Tooth resorption (FORL) in cats

A disease that is common among cats is tooth resorption, formerly known as FORL. In fact, about a third of all cats suffer from this, which is quite a lot. If your cat is suffering from tooth resorption, which is not unlikely, it means that its teeth are gradually breaking down.

This will eventually cause the cat a lot of pain and can create various other problems. This in turn can be very costly for you as a cat owner as not all insurance policies cover this particular type of dental disease. For those of you who own a cat and want to know a little more about tooth resorption, keep reading here!

What is tooth resorption?

So what exactly is this common, dental disease called tooth resorption? Tooth resorption is, as I said, a very common dental disease that mainly affects cats older than 5-6 years, it sometimes occurs in slightly younger cats as well. If a cat suffers from tooth resorption, it means that the affected teeth gradually decay and over time the pulp can be exposed which is very painful, over time the cat loses the tooth.

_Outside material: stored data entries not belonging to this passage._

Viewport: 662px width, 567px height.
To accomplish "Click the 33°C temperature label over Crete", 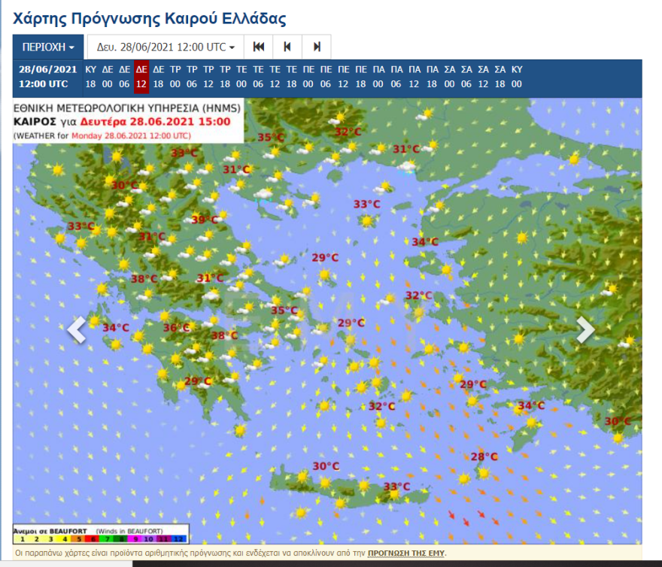I will 396,487.
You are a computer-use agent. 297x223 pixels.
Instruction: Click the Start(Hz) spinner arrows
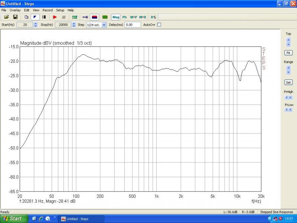[x=36, y=25]
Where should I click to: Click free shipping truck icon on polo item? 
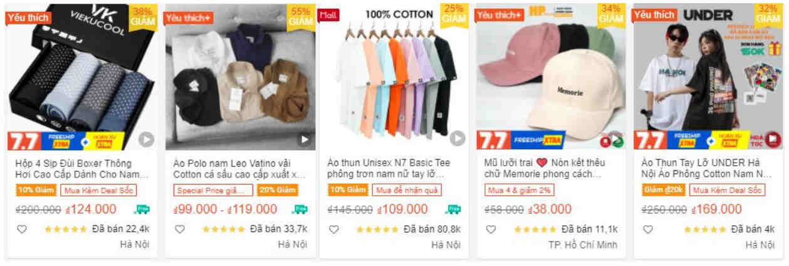(x=300, y=210)
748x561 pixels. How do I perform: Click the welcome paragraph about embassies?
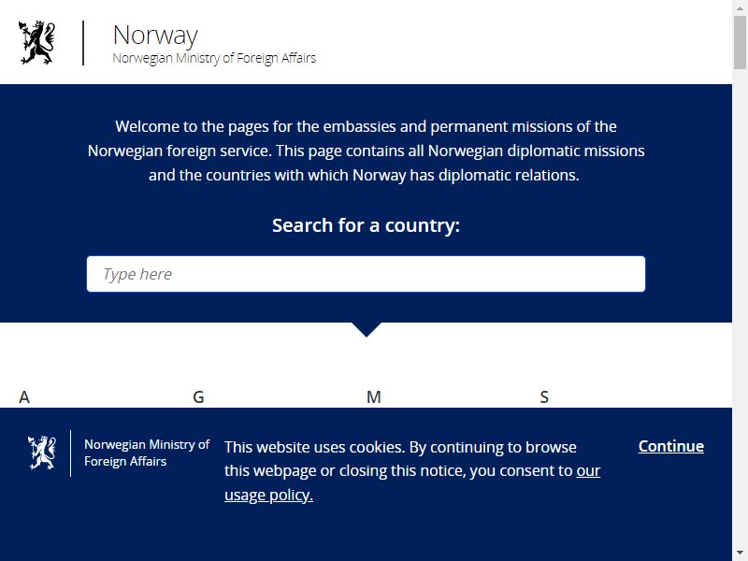(x=366, y=151)
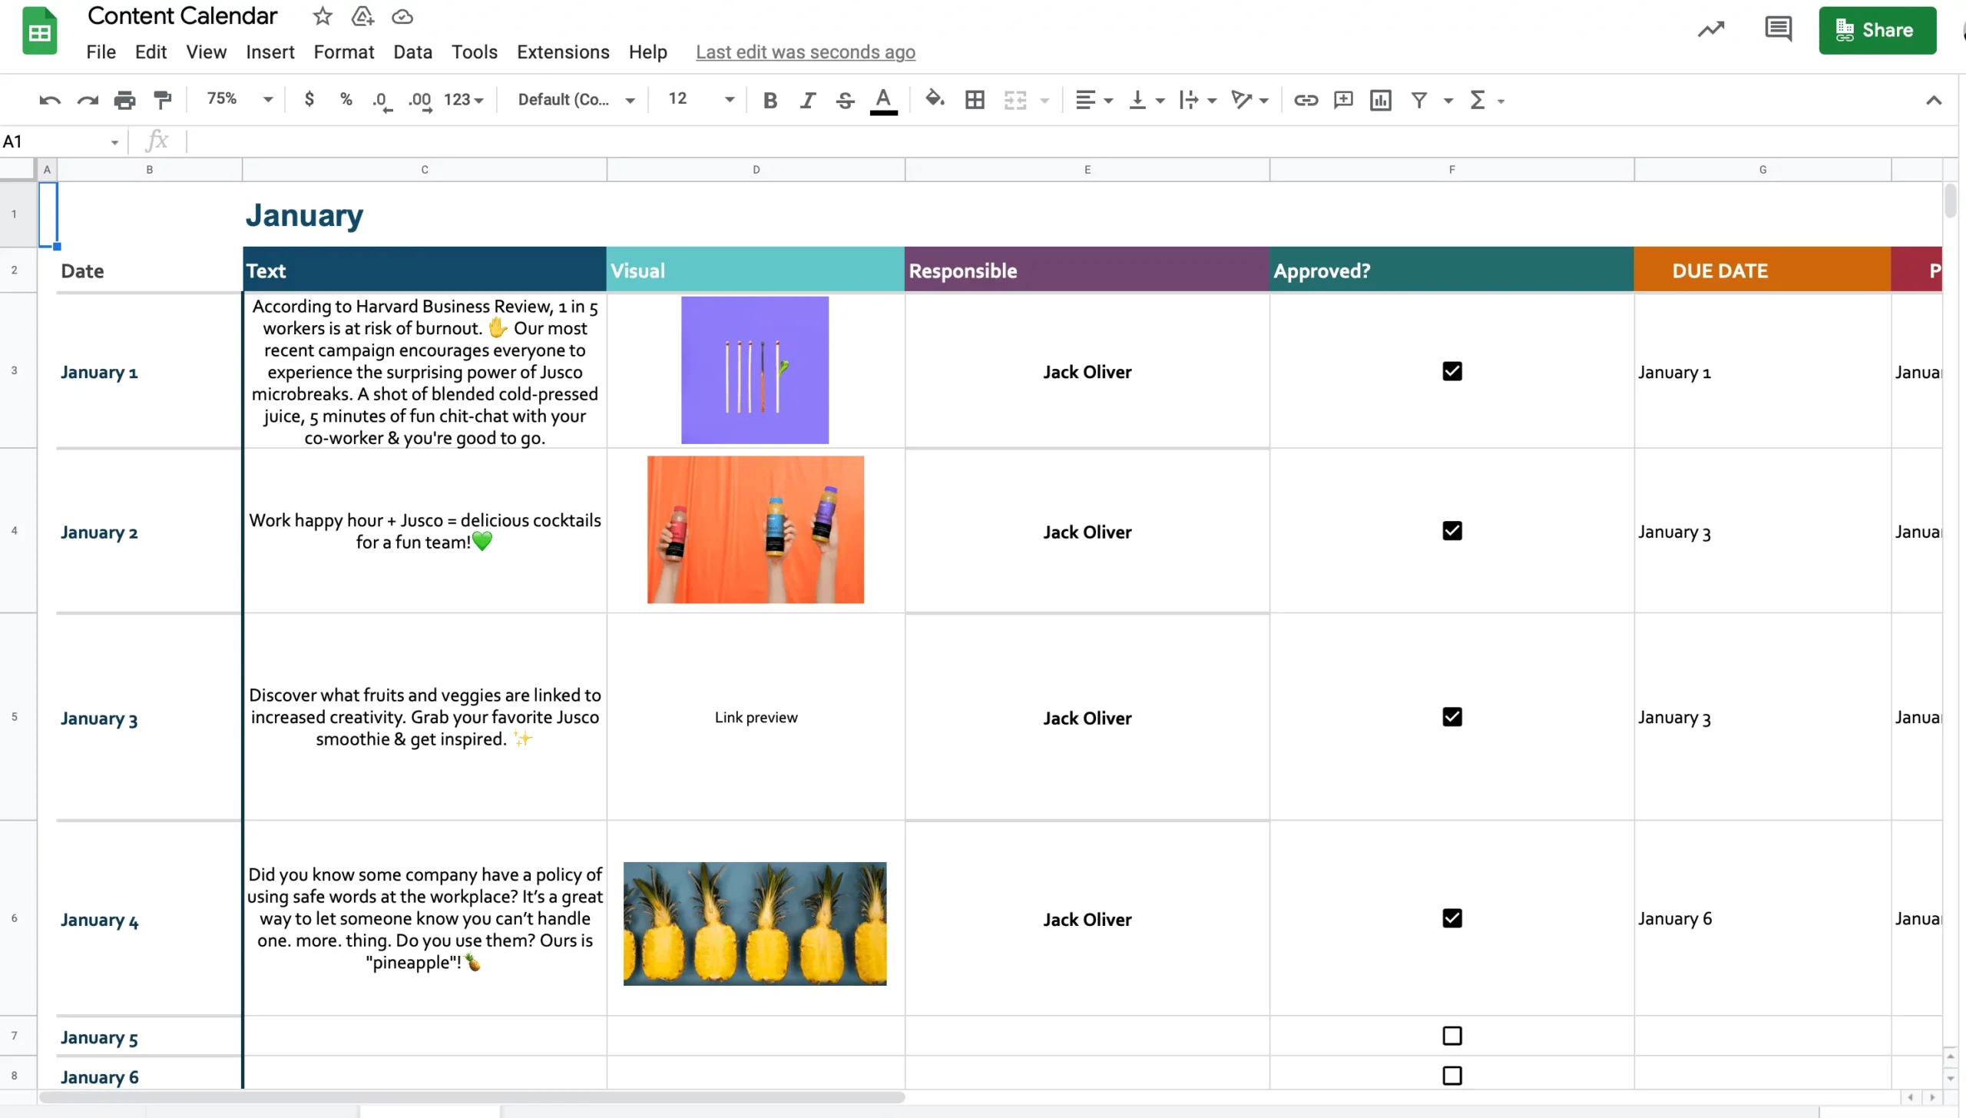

The gradual decay in turn leads to the cat experiencing various problems with both teeth and mouth, not least pain and discomfort.


Many people ask why a disease like tooth resorption occurs. In fact, there is not really a settled theory as to why it occurs, but there are a number of different theories which may all be at the root of its occurrence. Some of the theories as to why this pathological tooth decay sets in are other conditions or inflammations that affect the well-being of the teeth and mouth, such as tartar, tooth loss or inflammation of the gums. However, as mentioned above, this is not certain, but it could be the reason why the cat suffers from tooth resorption.


A very negative aspect of tooth resorption in cats is that it is a disease that is often difficult to detect. This is not only because cats do not normally show such obvious signs of pain, but also because many of the symptoms contributed by the disease can also be symptoms of other common diseases or conditions.

It may also be less common for cat owners to check their cats' mouths or examine their teeth, which also contributes to the disease being rarely detected. However, there are a whole host of symptoms that could mean your cat is suffering from tooth resorption - here we list some of the most common symptoms to look out for:

  • Your cat avoids eating hard or cold food

  • Your cat eats less than usual

  • Your cat is dropping food or drooling

  • Your cat chooses to withdraw more often or has an irritable temper

  • Your cat grinds its teeth

  • Your cat's gums are bleeding

  • Coat becomes matted

  • The affected tooth has tartar, bleeds or the surrounding gums may look swollen

How can you help your cat with tooth resorption?

If you suspect that your cat has tooth resorption, it is important that you visit the vet for an examination as soon as possible. Not only because your cat is most likely in a lot of pain, but also because treatment and surgery will be required to counteract the problem. Affected teeth are usually extracted.

Unfortunately, a cat that has once suffered from tooth resorption and had it corrected may suffer from it again at a later stage in life.